→ **Data to examine**:
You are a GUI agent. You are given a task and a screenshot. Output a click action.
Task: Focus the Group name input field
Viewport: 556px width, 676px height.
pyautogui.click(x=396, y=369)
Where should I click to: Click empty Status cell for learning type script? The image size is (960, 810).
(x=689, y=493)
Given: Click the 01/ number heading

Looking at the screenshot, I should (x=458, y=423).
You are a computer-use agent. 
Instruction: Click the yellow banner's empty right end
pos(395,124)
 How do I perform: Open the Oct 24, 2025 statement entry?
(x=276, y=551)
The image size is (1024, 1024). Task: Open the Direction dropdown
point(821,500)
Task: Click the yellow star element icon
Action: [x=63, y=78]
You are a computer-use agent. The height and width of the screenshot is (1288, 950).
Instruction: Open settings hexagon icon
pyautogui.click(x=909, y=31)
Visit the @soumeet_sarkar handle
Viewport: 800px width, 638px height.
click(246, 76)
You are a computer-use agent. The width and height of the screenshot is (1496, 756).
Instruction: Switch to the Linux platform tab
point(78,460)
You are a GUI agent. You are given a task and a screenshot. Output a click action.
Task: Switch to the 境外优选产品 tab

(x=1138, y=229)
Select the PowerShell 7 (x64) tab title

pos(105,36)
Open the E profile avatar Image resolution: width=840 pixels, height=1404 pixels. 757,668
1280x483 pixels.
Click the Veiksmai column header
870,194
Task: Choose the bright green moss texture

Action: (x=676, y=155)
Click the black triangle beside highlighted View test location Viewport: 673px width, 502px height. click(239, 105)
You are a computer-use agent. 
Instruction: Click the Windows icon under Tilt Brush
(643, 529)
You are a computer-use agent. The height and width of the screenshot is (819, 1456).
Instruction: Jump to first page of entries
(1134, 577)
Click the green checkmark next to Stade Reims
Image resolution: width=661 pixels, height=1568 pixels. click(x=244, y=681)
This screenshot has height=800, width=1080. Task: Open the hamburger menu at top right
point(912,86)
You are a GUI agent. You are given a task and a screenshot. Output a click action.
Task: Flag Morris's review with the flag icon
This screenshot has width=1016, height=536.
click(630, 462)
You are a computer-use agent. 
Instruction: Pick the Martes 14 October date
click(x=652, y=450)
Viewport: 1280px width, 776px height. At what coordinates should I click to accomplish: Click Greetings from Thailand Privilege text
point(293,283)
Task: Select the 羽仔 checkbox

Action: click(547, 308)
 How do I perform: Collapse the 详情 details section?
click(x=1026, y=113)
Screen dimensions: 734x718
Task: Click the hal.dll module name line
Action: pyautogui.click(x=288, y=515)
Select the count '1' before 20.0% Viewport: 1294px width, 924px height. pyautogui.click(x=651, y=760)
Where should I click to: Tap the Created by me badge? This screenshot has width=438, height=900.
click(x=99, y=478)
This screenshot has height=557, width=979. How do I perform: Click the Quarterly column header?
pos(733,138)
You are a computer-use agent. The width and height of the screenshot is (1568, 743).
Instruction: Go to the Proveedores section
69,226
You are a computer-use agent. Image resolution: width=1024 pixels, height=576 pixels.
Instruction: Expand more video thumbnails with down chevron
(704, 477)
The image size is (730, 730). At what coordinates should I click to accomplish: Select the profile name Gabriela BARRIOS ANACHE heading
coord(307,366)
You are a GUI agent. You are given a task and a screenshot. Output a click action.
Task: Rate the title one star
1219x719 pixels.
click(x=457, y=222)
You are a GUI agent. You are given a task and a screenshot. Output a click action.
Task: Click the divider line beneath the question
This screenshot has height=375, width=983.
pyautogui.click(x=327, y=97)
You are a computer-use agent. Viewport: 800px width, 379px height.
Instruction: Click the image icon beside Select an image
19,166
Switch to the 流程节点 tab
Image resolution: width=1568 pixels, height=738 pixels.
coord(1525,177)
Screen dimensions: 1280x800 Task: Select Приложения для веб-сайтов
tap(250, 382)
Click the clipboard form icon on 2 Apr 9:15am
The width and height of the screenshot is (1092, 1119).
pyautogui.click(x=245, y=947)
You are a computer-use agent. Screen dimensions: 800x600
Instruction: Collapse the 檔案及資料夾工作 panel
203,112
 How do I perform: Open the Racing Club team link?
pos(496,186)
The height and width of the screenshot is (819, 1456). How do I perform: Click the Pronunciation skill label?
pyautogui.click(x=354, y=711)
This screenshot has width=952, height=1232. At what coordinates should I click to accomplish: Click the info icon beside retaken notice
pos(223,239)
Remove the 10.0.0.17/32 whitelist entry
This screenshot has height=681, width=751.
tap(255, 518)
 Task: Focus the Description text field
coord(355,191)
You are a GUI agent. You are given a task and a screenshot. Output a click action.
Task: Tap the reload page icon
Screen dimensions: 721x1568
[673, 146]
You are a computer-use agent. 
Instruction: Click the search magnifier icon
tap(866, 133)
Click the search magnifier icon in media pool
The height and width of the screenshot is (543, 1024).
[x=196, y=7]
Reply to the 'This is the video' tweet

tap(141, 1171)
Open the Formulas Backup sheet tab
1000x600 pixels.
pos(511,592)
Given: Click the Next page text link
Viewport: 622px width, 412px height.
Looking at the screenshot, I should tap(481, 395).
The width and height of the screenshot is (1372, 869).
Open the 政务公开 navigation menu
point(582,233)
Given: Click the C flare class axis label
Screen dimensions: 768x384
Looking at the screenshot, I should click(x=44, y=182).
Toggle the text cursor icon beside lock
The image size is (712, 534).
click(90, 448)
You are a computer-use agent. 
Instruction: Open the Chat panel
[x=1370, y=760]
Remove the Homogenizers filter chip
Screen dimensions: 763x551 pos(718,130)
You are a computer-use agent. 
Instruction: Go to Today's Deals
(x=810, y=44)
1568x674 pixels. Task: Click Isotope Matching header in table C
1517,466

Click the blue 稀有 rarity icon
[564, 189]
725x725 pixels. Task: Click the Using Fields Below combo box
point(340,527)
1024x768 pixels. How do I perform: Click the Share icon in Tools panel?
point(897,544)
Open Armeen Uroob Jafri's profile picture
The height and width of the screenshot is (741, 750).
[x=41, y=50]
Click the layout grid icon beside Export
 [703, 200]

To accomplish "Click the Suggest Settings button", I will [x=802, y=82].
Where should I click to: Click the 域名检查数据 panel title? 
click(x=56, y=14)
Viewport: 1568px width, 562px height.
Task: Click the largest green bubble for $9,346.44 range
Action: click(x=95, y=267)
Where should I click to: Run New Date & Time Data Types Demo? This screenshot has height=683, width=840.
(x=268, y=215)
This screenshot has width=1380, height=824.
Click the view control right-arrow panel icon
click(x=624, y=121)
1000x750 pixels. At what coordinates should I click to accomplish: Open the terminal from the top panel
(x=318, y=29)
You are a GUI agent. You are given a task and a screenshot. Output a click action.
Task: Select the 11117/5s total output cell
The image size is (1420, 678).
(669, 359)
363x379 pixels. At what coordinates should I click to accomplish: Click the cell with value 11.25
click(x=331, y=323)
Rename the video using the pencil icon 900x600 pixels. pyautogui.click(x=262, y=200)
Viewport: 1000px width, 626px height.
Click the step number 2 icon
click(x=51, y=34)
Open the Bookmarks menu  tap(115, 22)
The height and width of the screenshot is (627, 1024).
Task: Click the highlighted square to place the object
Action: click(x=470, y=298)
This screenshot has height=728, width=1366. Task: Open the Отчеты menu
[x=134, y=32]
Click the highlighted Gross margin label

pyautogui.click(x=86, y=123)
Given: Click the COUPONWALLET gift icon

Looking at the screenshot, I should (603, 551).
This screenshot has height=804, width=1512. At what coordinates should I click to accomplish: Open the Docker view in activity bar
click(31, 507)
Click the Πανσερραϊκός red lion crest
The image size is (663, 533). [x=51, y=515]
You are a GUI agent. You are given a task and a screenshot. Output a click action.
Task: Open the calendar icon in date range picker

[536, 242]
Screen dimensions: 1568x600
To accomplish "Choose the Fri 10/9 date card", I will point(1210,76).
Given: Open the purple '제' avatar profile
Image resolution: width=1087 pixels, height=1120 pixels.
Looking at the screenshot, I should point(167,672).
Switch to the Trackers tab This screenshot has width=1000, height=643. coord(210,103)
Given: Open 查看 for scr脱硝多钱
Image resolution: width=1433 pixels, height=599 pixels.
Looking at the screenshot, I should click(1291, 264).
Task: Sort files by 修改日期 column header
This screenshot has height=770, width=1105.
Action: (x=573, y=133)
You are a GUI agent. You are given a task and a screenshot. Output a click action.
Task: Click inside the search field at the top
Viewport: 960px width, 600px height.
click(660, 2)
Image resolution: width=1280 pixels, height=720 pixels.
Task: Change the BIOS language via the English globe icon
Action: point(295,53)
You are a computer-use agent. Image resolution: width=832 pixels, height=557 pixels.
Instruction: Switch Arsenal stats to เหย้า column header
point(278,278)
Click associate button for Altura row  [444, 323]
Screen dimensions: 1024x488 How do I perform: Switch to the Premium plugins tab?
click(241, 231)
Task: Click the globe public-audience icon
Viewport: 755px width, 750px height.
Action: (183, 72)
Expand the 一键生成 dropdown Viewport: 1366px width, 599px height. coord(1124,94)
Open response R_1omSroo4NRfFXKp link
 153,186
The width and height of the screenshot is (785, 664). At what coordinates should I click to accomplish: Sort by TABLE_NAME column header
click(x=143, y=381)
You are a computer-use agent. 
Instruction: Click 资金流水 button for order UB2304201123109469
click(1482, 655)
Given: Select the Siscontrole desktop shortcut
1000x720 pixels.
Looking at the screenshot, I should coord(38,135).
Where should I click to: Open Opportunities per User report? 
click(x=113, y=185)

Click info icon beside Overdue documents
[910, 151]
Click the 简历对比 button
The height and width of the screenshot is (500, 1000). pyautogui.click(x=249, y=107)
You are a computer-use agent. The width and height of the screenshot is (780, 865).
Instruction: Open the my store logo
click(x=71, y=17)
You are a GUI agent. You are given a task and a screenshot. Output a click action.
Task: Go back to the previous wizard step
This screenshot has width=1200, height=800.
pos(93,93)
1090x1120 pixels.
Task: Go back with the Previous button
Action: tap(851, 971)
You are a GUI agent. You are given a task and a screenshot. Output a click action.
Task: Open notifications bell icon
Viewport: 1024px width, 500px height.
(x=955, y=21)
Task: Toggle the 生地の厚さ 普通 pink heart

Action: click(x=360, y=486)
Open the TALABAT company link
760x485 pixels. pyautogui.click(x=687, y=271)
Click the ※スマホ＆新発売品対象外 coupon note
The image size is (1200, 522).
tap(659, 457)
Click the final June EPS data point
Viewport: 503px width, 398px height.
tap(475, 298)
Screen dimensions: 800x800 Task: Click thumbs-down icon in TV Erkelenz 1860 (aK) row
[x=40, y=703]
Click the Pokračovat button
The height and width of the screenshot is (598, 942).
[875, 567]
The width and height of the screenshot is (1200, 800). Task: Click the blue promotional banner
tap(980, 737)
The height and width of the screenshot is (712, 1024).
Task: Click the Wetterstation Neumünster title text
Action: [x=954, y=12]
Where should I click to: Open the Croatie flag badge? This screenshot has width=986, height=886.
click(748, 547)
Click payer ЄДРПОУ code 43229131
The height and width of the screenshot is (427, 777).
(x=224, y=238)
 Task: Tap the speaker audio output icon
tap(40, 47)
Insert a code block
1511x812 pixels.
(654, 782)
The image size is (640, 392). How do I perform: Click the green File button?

→ **Assigned task**:
Among the lines above, find those holding "will" and copy each one.

→ **Response**:
To accomplish "Click the Suggest Settings button", I will [x=802, y=82].
To accomplish "Choose the Fri 10/9 date card", I will point(1210,76).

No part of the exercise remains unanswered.